As early as 6am, masses are being held at the bisitas. People are jam-packed. Bisitas is really crowded as early as 6am. Crowd would increase as 10am draws near. Around 9AM the patio of bisitas will  become crowded. As far from the patio, you could smell the scent of Sampaguita coming from the andas of Apung Iru. Everyone would gather near the andas of Apung Iru. They are waiting for the mass to conclude.

Once the 9am mass is finished, shouting would begin. Bell would start to ring signalling that Apung Iru is leaving Bisitas. 10-minute-ringing-bell, candles, shouts of ‘Viva Apung Iru’, these are just some of the things that you would observe after the 9am mass. (King kaorasan ning 10:15 anggang 10:30 ilual da ne ing Libad). 
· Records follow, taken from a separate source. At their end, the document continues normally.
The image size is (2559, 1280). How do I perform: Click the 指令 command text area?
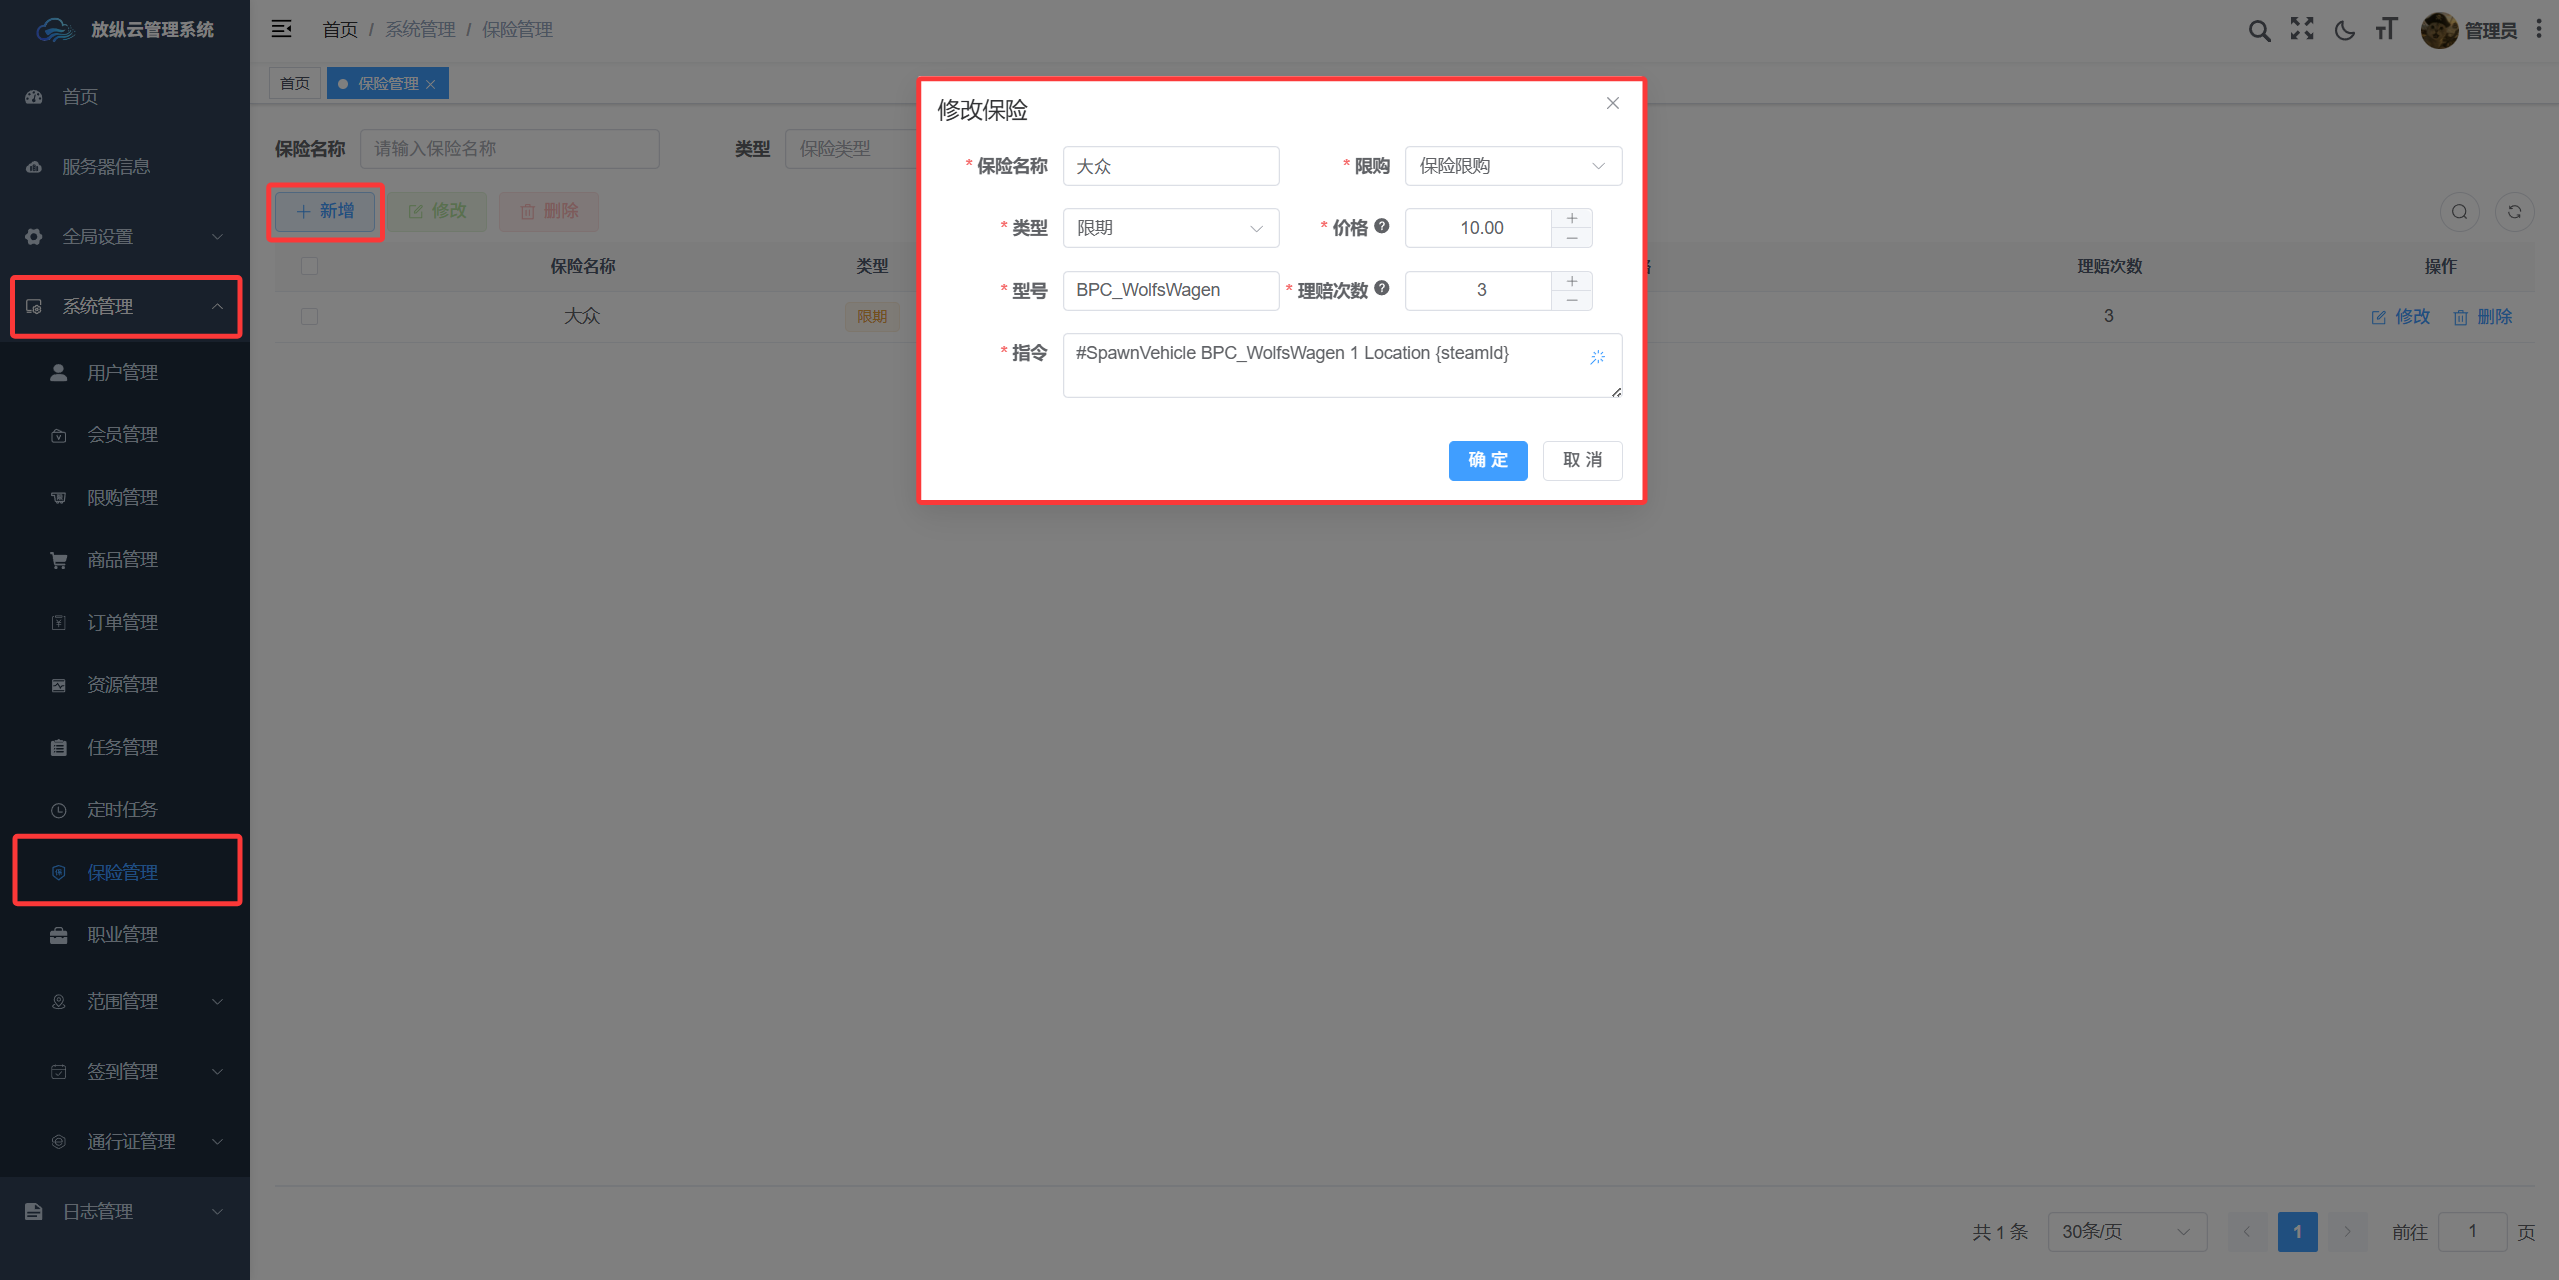[1342, 365]
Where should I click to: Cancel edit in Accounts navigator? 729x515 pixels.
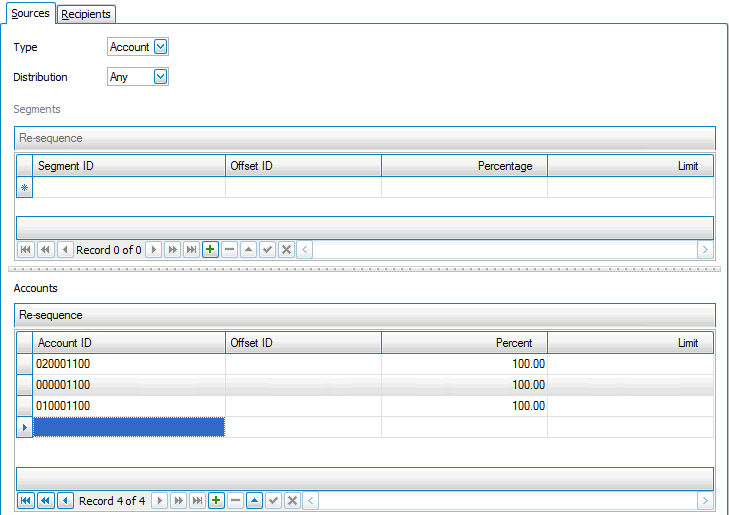pyautogui.click(x=292, y=500)
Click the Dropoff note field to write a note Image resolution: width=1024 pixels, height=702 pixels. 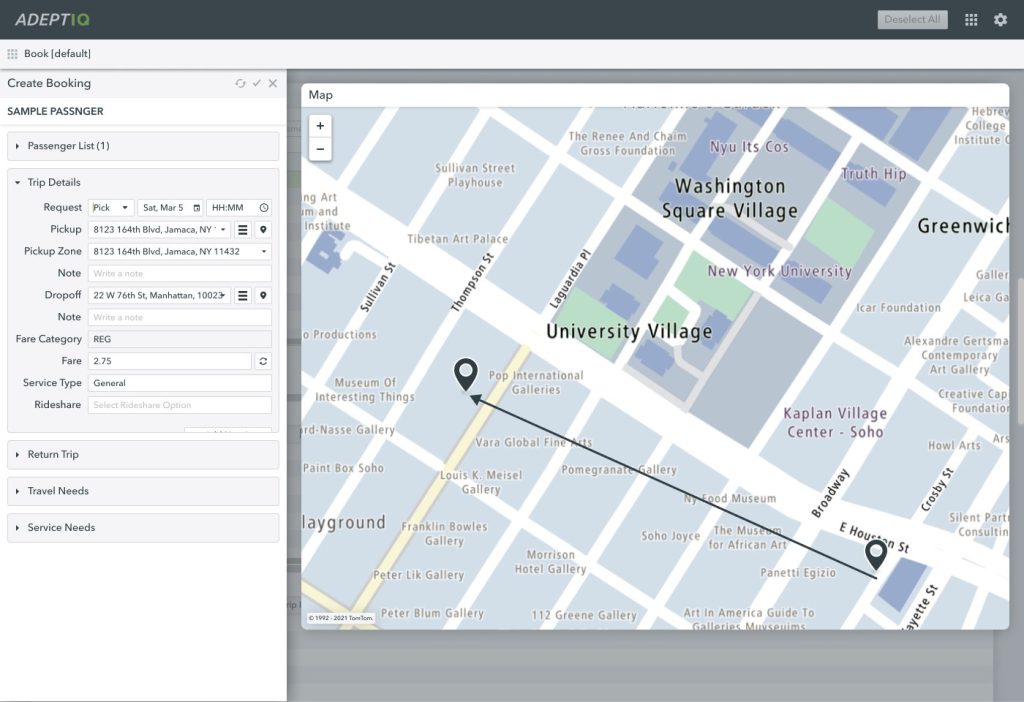178,317
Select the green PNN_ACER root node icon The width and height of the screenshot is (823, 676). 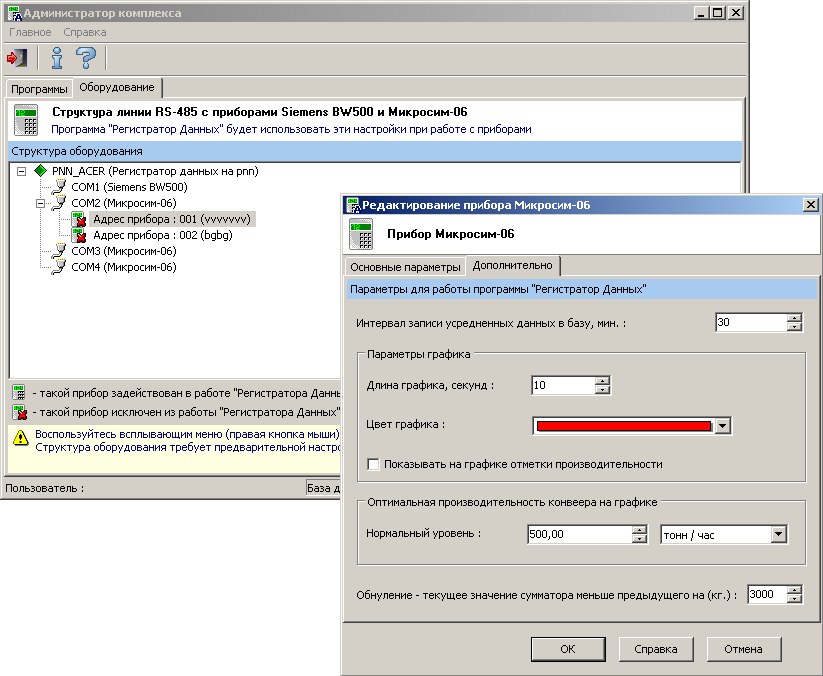[x=41, y=171]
Kuraldal would happen at the street. A 5-minute-walk from Bisitas to Tumana (where the lantsa is docked) became 30-minute-walk. Everyone is shouting Viva Apung Iru. The never dying Decolores adds festivity to the kuraldal. During this kuraldal, the andas of Apung Iru is being pushed forward and being pulled backward. From children to senior citizens, people were rotating the andas. They are accompanying Apung Iru on his journey to Tumana where he would ride the Lantsa. Approximately 11:00 – 11:30 the libad would commence.

Seated on the uppermost part of the decorated pagoda, Apung Iru would roam the Ilug Kapampangan (San Pedro, Sta. Rita, San Juan). Accompanying the Lantsa are the decorated bangkas from various clubs, barangays and individuals. Yes, there was also a competition for the bangkas.

Bangkas are decorated with Key, Crown, Rooster, and Scepter. These decorated bangkas are encircling the Lantsa. They were accompanying Apung Iru on his annual journey on the Ilug Kapampangan. Judges during the Bangka Competition are carefully inspecting the design and the execution (if they are far from the lantsa). People residing the river banks (Sta. Cruz, San Nicolas, Sta. Rita, San Agustin, San Juan) are standing near the riverbank to watch the Libad. They are throwing foods onto the river. (The same scenario is being practiced at Apalit Libad on Jun 28 and Jun 30).

The five-hour libad would dock at Tumana again around 4PM. After Apung Iru is seated on his andas, another livelier kuraldal would occur. Old people are the one who would carry the andas. They are the one dancing, shouting and spearheading the kuraldal. If the kuraldal during the morning took about 30 minutes to finish, the kuraldal during the afternoon would last one hour or so. People would try to slow down the pace of Apung Iru’s journey back to bisitas. People are dancing bare footed. They are all wet as people sprinkled each other with water.

Once the one-hour kuraldal subsided after Apung Iru was taken back to Bisitas, you could see the old people with teary eyes and with happy faces. Another festive libad and kuraldal had concluded. Another fiesta was about to finish. These old people would accompany Apung Iru until the last hour of the day – until the long procession would finish.

This is how festive our fiesta was. There were no quarrels. There were no political-agenda. Streets were really decorated. Bangkas were many. Patron saints of the neighboring barrio are invited to participate during the Libad. The pagoda was well decorated; and people were marching forward and dancing during the kuraldal with one thing in their mind – accompany Apung Iru on his once-in-a-year journey.

These were the things in the past which I was fortunate enough to see, experience and savor. These are the things in the past which people like me are longing to return. These are the things in the past which we will continue to act for it to happen again. We are fortunate enough to see and feel it.  But are the youth and people today fortunate enough to see these things the way we saw and felt them?